Paul: 'Authoritarians' like Christie want to reinstate data collection

Story highlights

  • Rand Paul says bulk data collection violates Americans' rights and won't stop terror attacks.
  • Christie and some other Republican candidates called for restoring the program in the wake of attacks in Paris and San Bernardino.

Washington (CNN)Rand Paul said Monday that voters should be wary of "authoritarians" like New Jersey Gov. Chris Christie who want to reinstate bulk data collection in the wake of recent terrorist attacks.

"There will always be authoritarians like Christie who want you to give up your liberty for a false sense of security," Paul told CNN's Alisyn Camerota on "New Day."
"But the facts of the matter are this: the court just below the Supreme Court has ruled this program to be illegal.
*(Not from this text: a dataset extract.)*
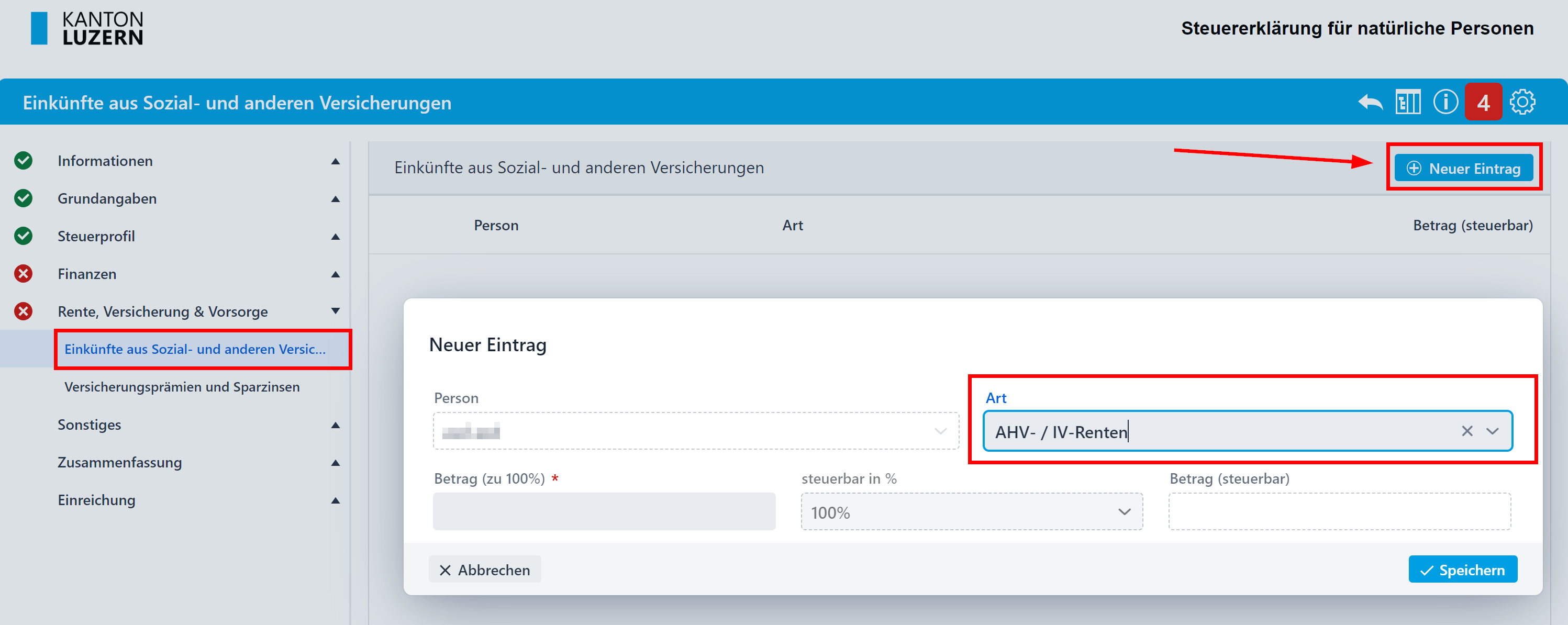Viewport: 1568px width, 625px height.
Task: Click the Speichern button
Action: coord(1462,570)
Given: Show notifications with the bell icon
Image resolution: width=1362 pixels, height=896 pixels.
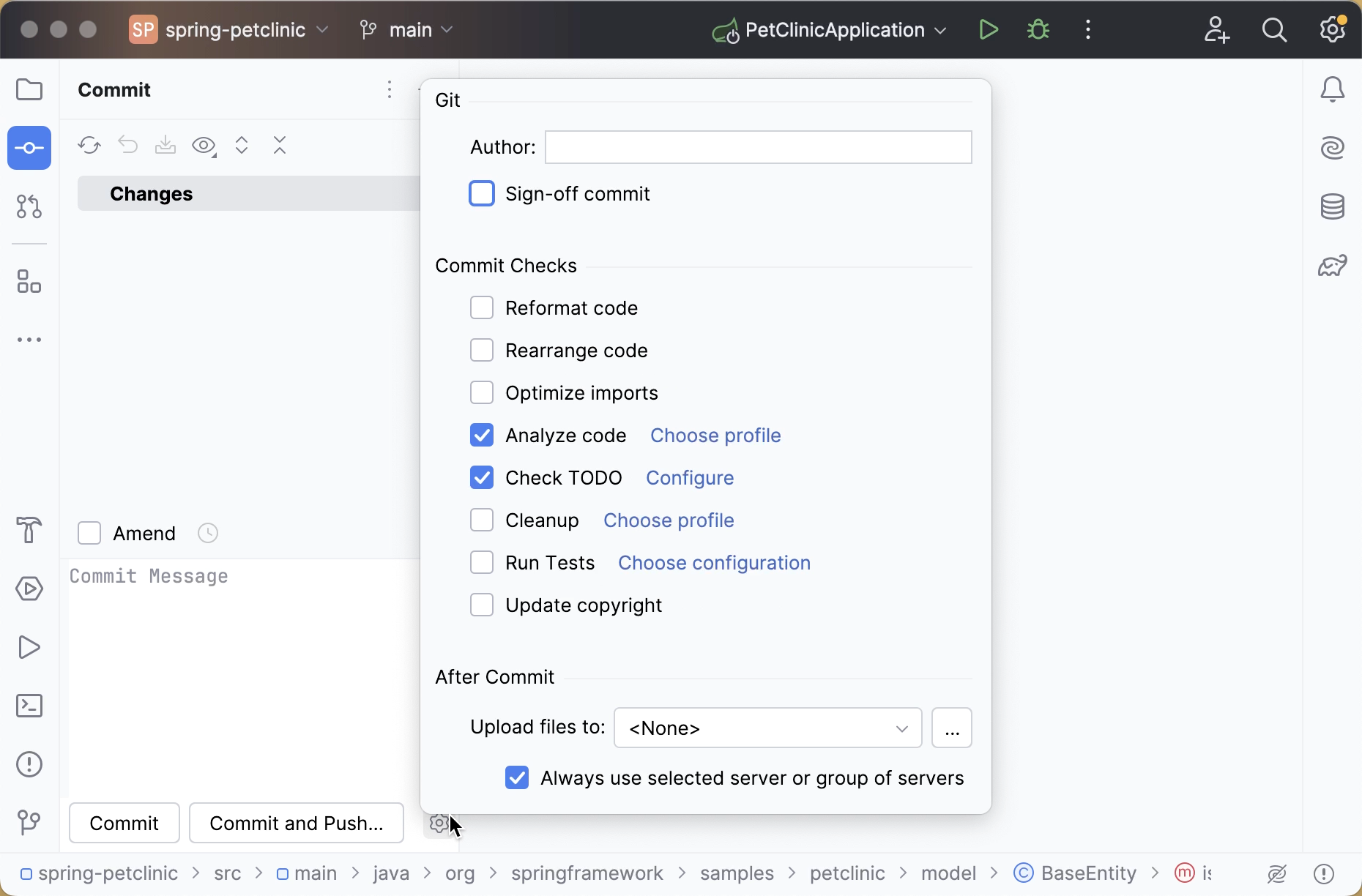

Two bipartisan commissions have said we haven't stopped any terrorist attacks from it, and there's a real fundamental question that is a constitutional question -- can you allow the indiscriminate collection of everyone's data, everyone's private information, without a warrant?"
    Christie and some other Republican candidates have called for reinstating the National Security Agency's heavily criticized bulk data collection program after the San Bernardino shootings and the terrorists attack in Paris.
    Paul was responding to Christie's comments Sunday, on CBS' "Face the Nation," that "it was so wrong for Congress and the President to pull back on our surveillance capability with the NSA, so wrong to demoralize our intelligence community through the report they issued at the end of this last year."
    The NSA ended its bulk collection of phone records last month roughly two years after former contractor Edward Snowden leaked details of the program.
    The data collection program has divided the Republican field over the issues of privacy and constitutional safeguards and tools for law enforcement in the fight against terrorism.
    Jeb Bush, who has fallen to the back of the Republican pack, also called for a full reinstatement of the data collection program, saying Monday there was "no violation of civil liberties."
    "It's an essential part of the national security of our country...there's no violation of civil liberties. There's all sorts of protections in place," Bush said on MSNBC's "Morning Joe."